True Crime Weekly: Kenneth Lay

The focus of today’s crime talk revolves around Kenneth Lay. He and Enron CEO Jeffery Skillings were dubbed the Criminal Executive Officers by Time Magazine and came in second on the list of “Top 10 Crooked CEOs”. This Texan and founder of Enron was found guilty of 10 counts of securities fraud by a grand jury in 2006. 

Wall Street Darling Turned Symbol of Capitalist Greed

Kenneth Lay started out as the Chief Executive of Houston Natural Gas back in 1985 after the company approached him about taking over as a chairman and Chief Executive. After merging with InterNorth, the combined company was renamed the Enron Corporation. The energy company quickly went on to become the seventh-largest business in the United States of America and dominated the natural gas and electricity trade. Lay’s company was a national success until 2001 when it collapsed under a slew of accounting scandals. 

What Was Enron?

Enron was a successful energy company based in Houston, Texas. The company became a powerhouse in the late 1980s when the government deregulated the energy industry, allowing people to choose where they bought gas and electricity. Enron was quick to exploit this opportunity and soon became one of the top utility companies in the U.S. They were also popular because they sold tools to protect buyers from large energy price fluctuations. 

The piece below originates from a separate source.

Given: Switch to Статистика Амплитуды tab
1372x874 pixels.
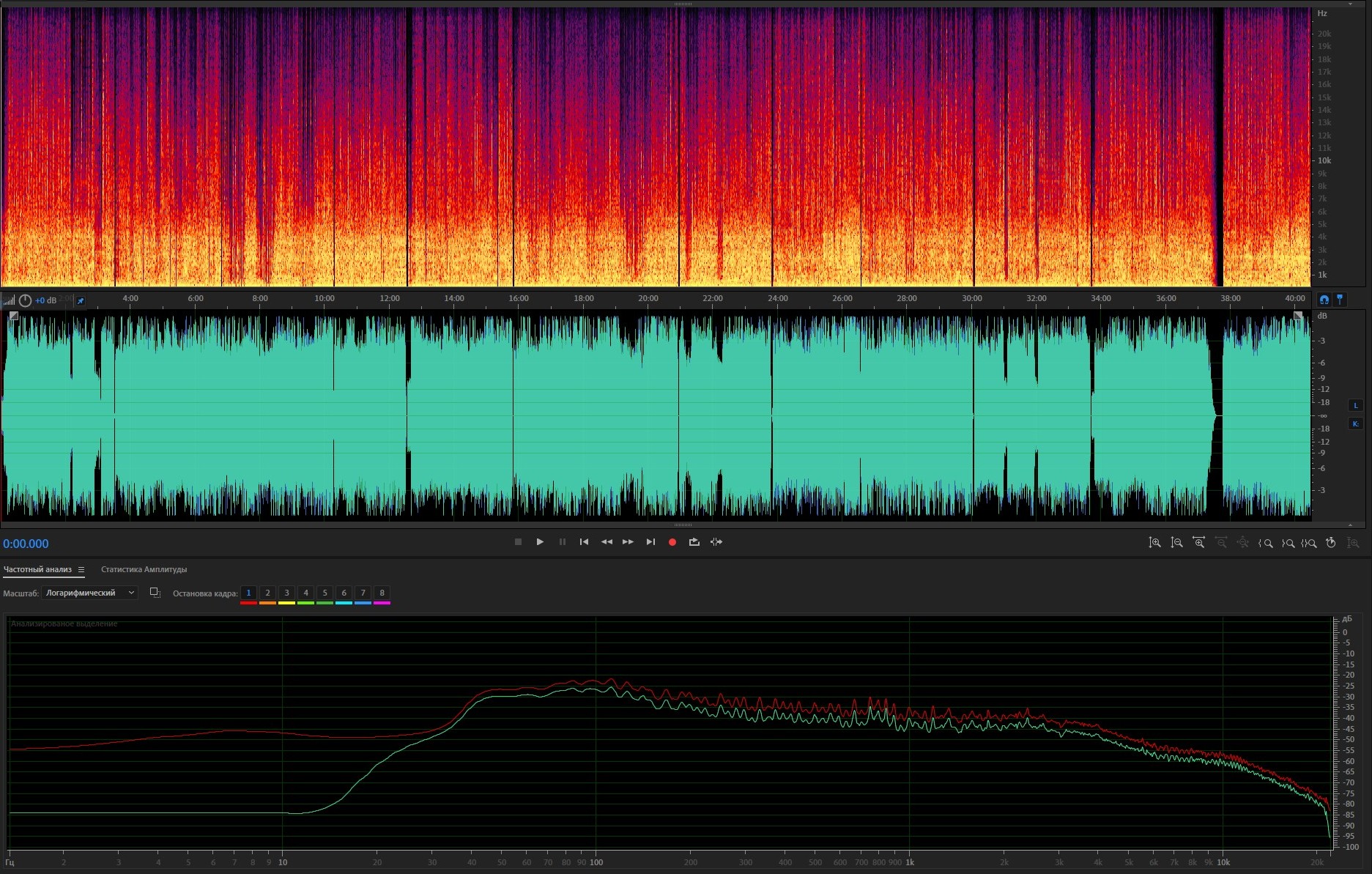Looking at the screenshot, I should 144,570.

The company suffered from a large downturn and started to deteriorate when Enron set aside millions to reflect the losses stemming from two partnerships that had been set up in the late 90s to hide the company’s enormous debt. Enron also dramatically reduced shareholder equity which made their stock prices plummet. 

The Enron Scandal

This famous accounting scandal cost shareholders $74 billion and employees lost billions in pension benefits when the company went under. All of this came to be after whistleblower, Sherron Watkins exposed the company. Watkins was working as Enron’s VP at the time, and several months before the company’s implosion, she warned Lay about the improper accounting methods. When he ignored her and the company was found out, she testified against them. 

It was soon determined that the company had used fraudulent accounting, illegal loans, and insider trading to get and stay ahead.

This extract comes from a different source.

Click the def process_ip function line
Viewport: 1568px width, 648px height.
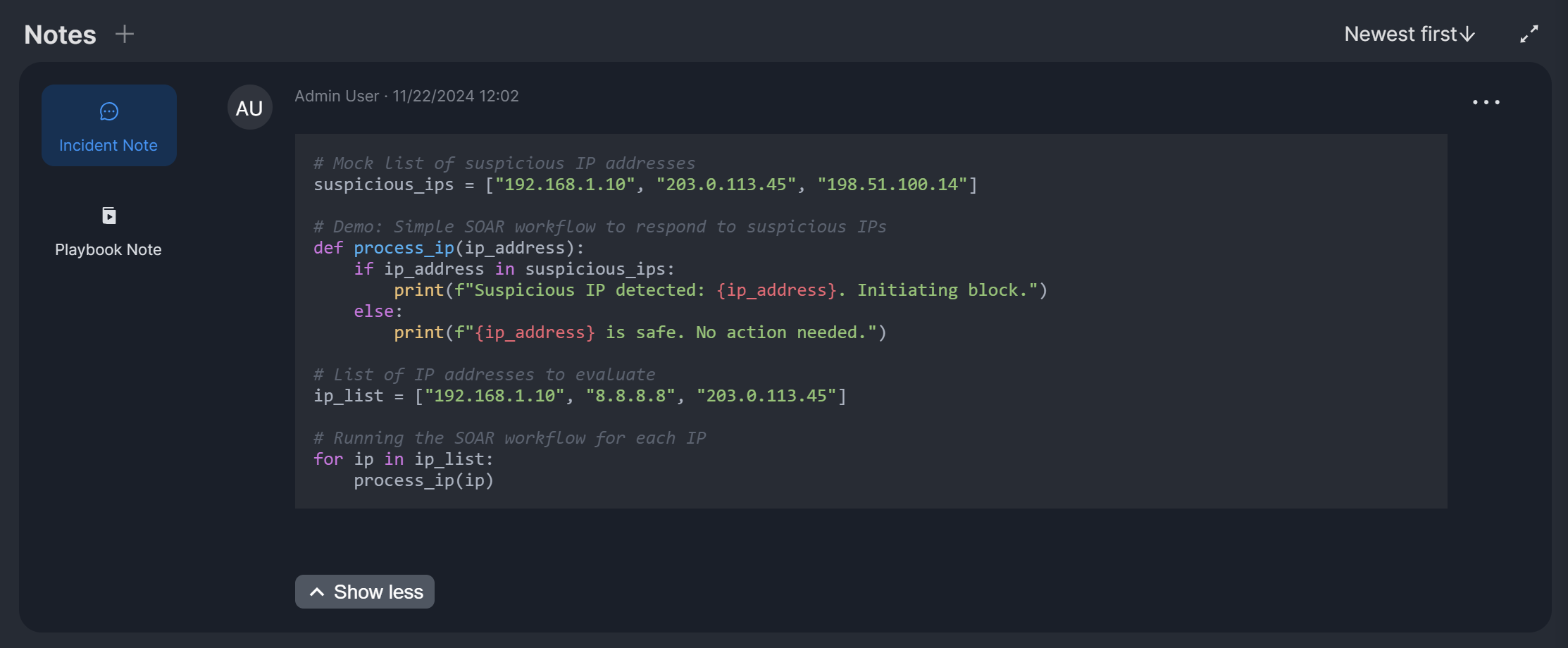coord(448,248)
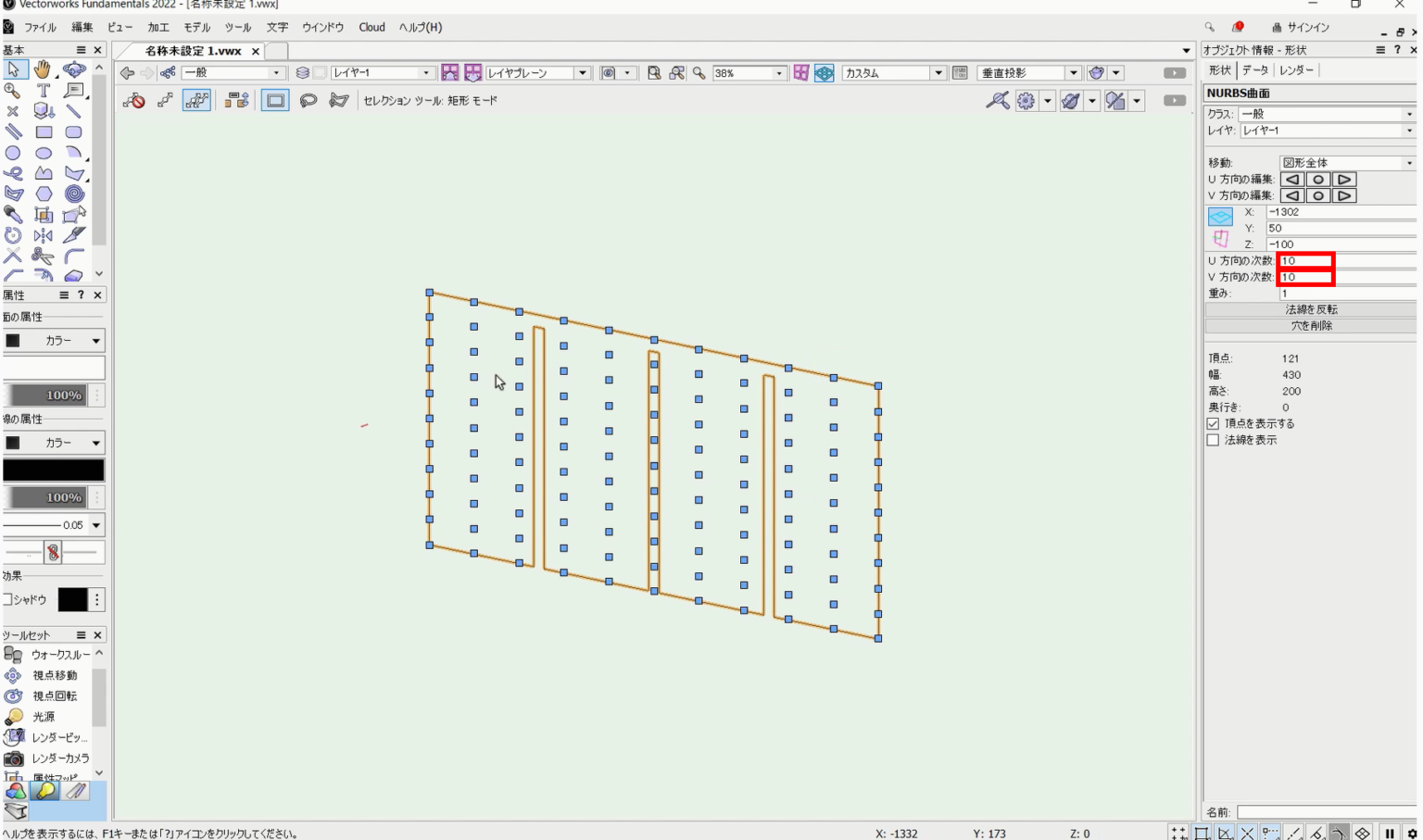Switch to the データ tab

click(x=1255, y=69)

RADR– Enron secretly funded several entities to buy windmills and then sold them back, sending some of the profits to company executives.

CHEWCO– This company was formed by company executives and claimed profits they weren’t entitled to. Their reports drove stock prices up and the original investors (Enron executives) made a ton of money.

These are just a couple of examples of how Enron, Kenneth Lay, and other executives cheated the system and the public.

Kenneth Lay Found Guilty

The late CEO OF Enron was convicted by a federal jury in Houston of conspiracy, securities fraud, wire fraud, and making false statements. Now, he and his business partner, Jeff Skilling, epitomize white-collar crime in America. They’ve even made their way into economics books as an example of what not to do. Lay was convicted on all six counts of which he was charged. He was also convicted of one count of bank fraud and three counts of making false statements to banks in a separate bench trial. 

Dallas Bail Bonds

During this process, Kenneth Lay had to wait several months for his case to go to trial. The trial last four months. The jury deliberated for six days. 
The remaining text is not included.